* **Aim of the task**: For this exercise, reproduce only the lines from the one holding "Where should I" through the final line of the data below, exactly, and omit pictures.

* **Dataset entries**:

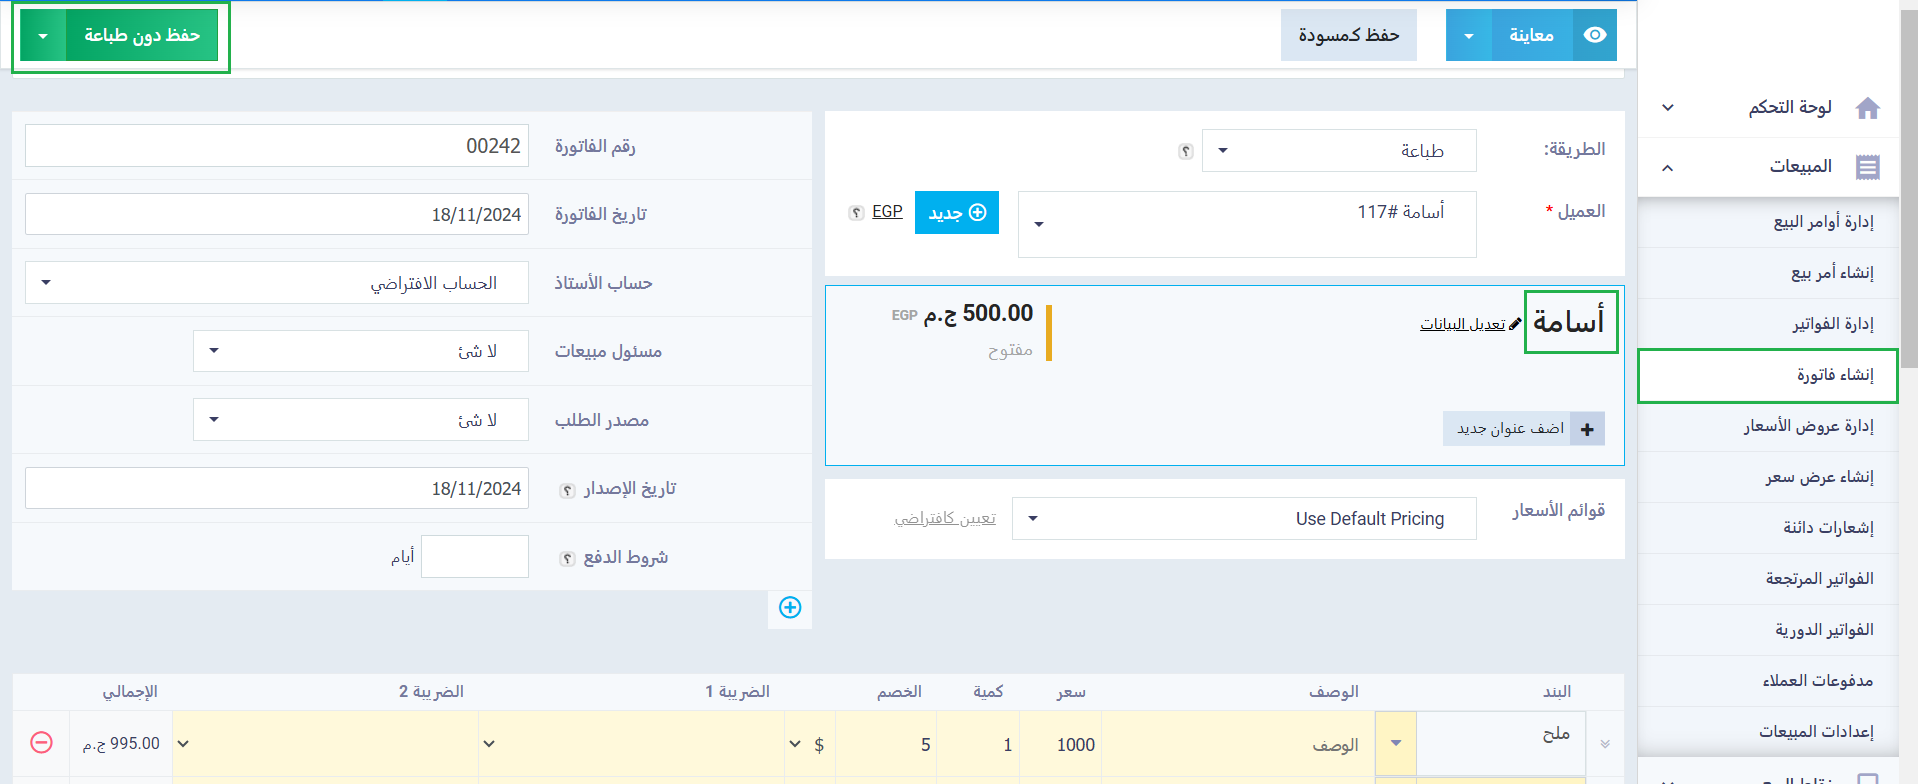Viewport: 1918px width, 784px height.
Task: Expand the Use Default Pricing dropdown
Action: [1243, 518]
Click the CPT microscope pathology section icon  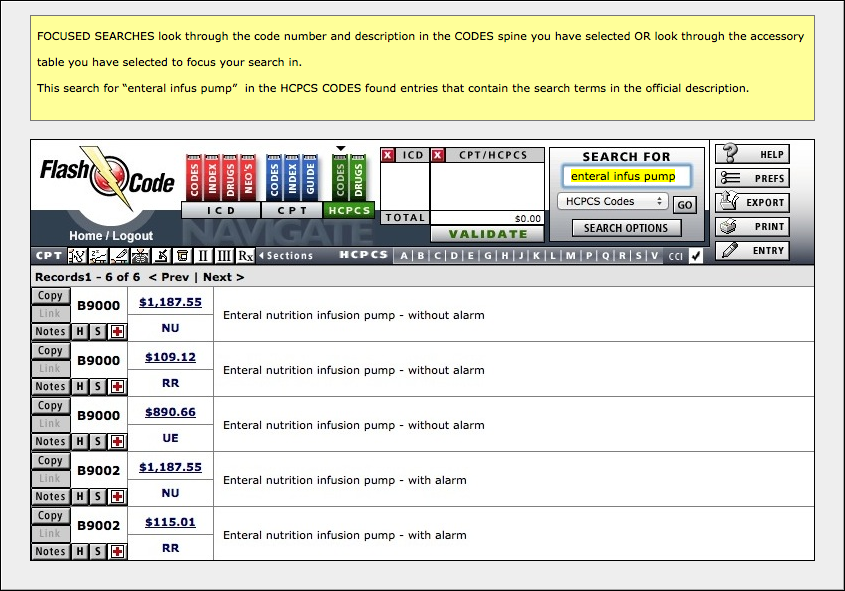162,255
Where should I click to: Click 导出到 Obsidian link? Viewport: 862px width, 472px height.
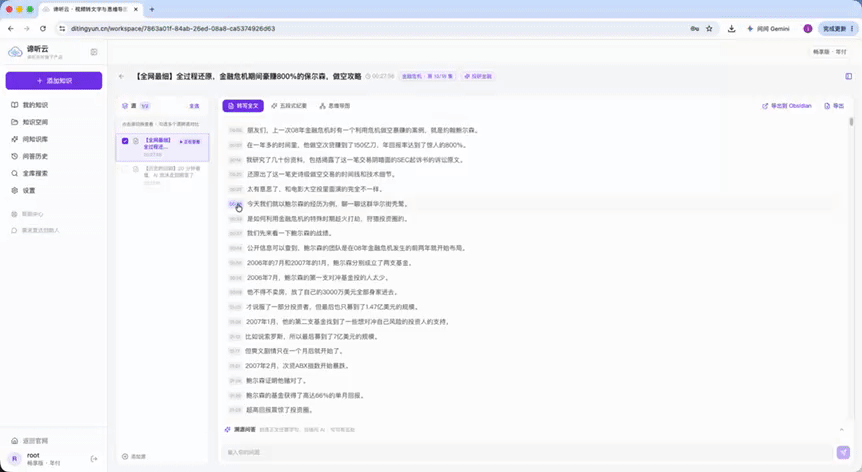pos(787,105)
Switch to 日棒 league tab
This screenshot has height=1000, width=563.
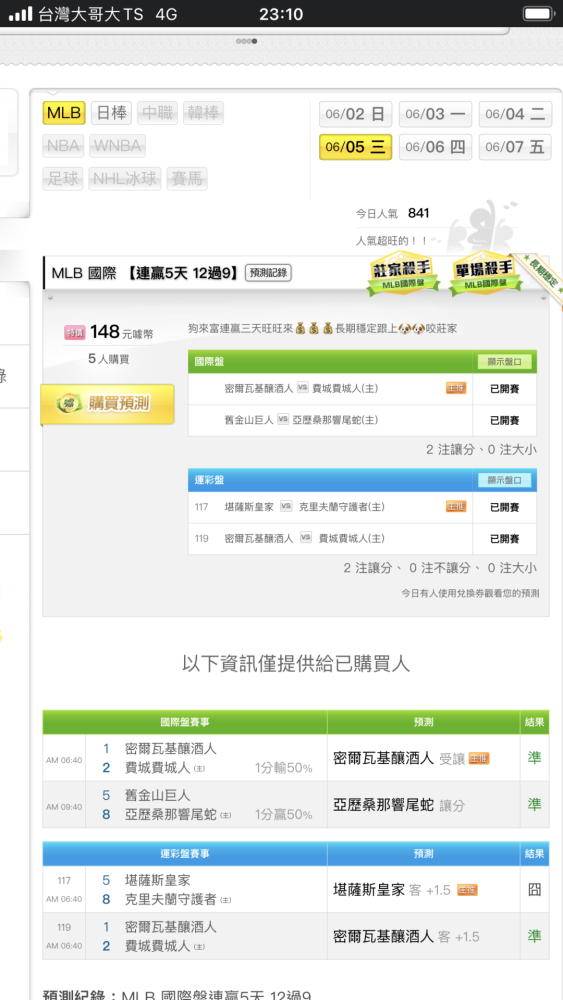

* **Task result**:
Where should I click to: Click 导出到 Obsidian link? Viewport: 862px width, 472px height.
pos(787,105)
Switch to 日棒 league tab
This screenshot has height=1000, width=563.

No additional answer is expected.